The intro is only vocals + guitar, but that looks like enough to detect rhythm in this case. Goes visibly off-beat during the short pauses, but that’s entirely understandable.

This part, where the piano starts playing, is definitely not ideal - the detection has issues with quieter moments and when vocal audibly overwhelms the underlying piano. Still, the result is acceptable for a non-metronome song.

The final buildup, on the other hand, isn’t an issue at all - it’s not a surprise, though, considering that drums make an appearance there.

Demetori - Mukau no Sato ~ Deep Mountain

A relatively calm, instrumental song performed by a Japanese metal band.

This song is 168BPM 4/4, but the algorithm detected beats as if they’ve had a different time signature - they don’t all land on the same kind of notes. It stays in sync with the song though, so that shouldn’t be a big deal, but sounds a little weird when directly overlayed onto the song.

Demetori - Seijouki no Pierrot ~ The MadPiero Laughs

A much more energetic, instrumental metal song. Strong drumline throughout the entire song, but the tempo changes a little in certain moments.

No issues whatsoever here, the slight BPM changes were handled perfectly.

Kobaryo - Bookmaker

Finally, time for some fast and loud tech / speedcore tracks.
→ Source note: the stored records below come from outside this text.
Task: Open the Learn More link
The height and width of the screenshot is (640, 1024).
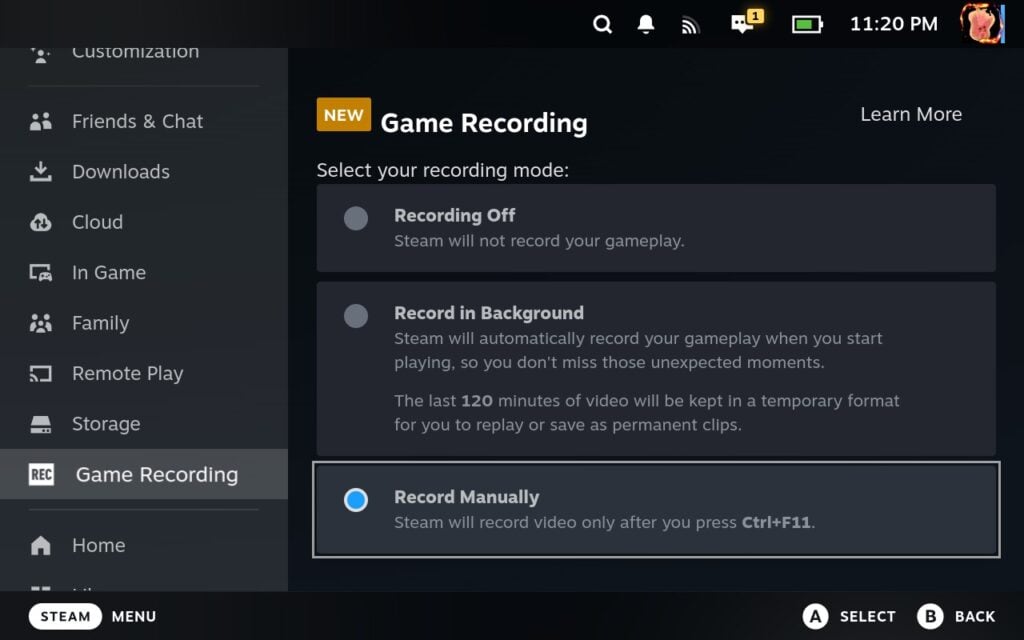Action: tap(910, 114)
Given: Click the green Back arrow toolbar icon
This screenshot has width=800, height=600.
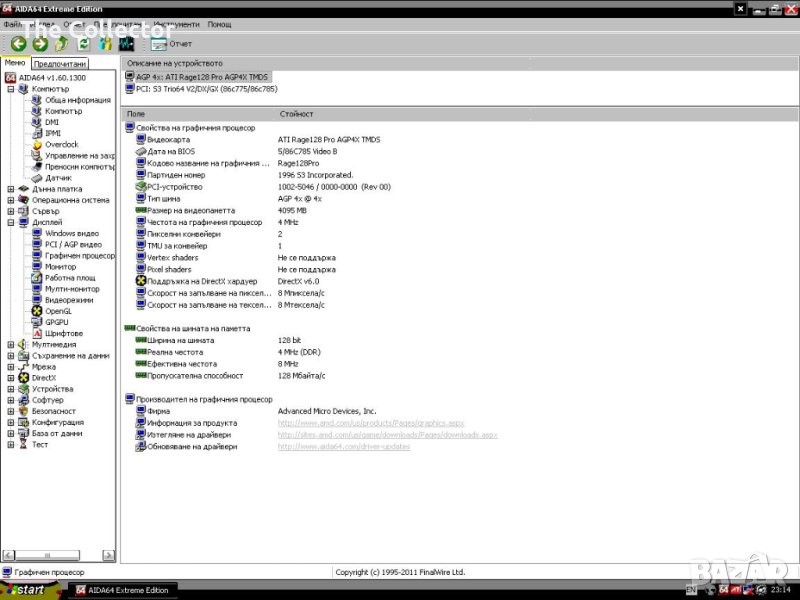Looking at the screenshot, I should click(x=18, y=44).
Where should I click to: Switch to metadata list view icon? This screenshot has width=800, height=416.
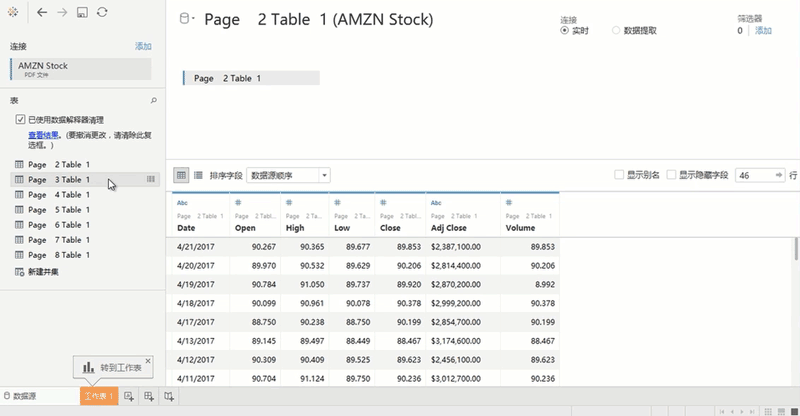click(198, 175)
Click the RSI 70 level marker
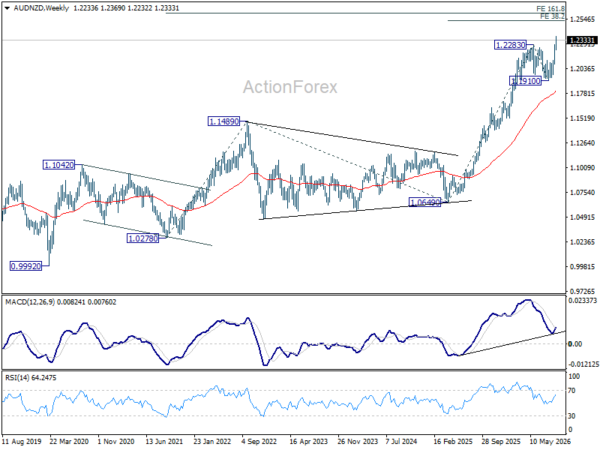Image resolution: width=600 pixels, height=450 pixels. [x=572, y=391]
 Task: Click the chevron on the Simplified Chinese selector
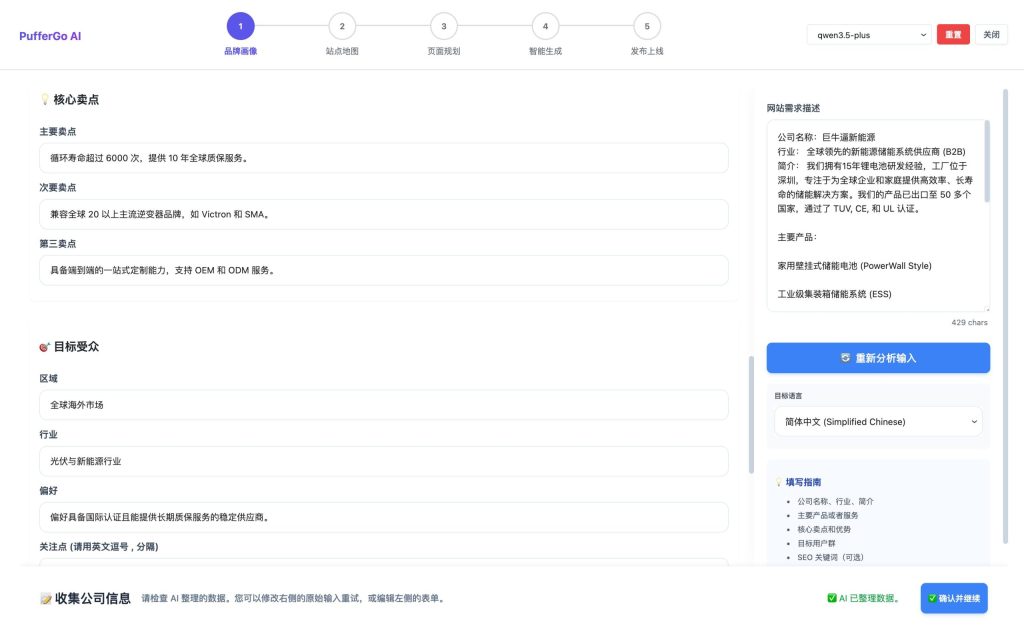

Despite the constant BPM, the ‘noisiness’ of the song seems to confuse the algorithm in certain moments. It snaps to 1/2 notes during the slow section, correctly goes back to 1/1 when the buildup starts, only to be thrown onto 1/2 ticks by the same sound seconds after. Similar thing happens in the chorus later on.

sabi - true DJ MAG top ranker’s song Zenpen (katagiri Remix)

This is definitely the most noisy / rhythmically complex song here, despite having a constant 170 BPM. Volume warning I guess!

Once again, we see librosa doing pretty well, aside from the short moment of confusion, resulting in a jump onto 1/2 notes. It unfortunately stays that way until the chorus around 30 seconds later:

As you can hear, while 1/2 notes are perfectly where they are supposed to, they’re not exactly the beats we want to track - 1/1 notes, indicated by white lines, are much better moments to potentially sync an edit to.

Afterwards, it properly stays on 1/1 notes for a longer while, until this section:

Here the algorithm also jumps between white and red lines, this time understandably so, because of the irregularity of the beat and vocal samples. Seems to go back to 1/1 notes after this section and stays on them until the end of the song.

Conclusion

From what we’re seeing in the results above, I think librosa will be a good choice to begin working on the beat-synced video editing functionality in Pitivi.

It’s not ideal, but in most cases it’ll be well within the ‘good enough’ range of results for people looking to quickly synchronise their edits to a catchy pop song, for example.

Thank you for reading this (rather lengthy) post and I hope it was useful in showcasing the possibilites of a modern beat-tracking library like librosa. See you next time!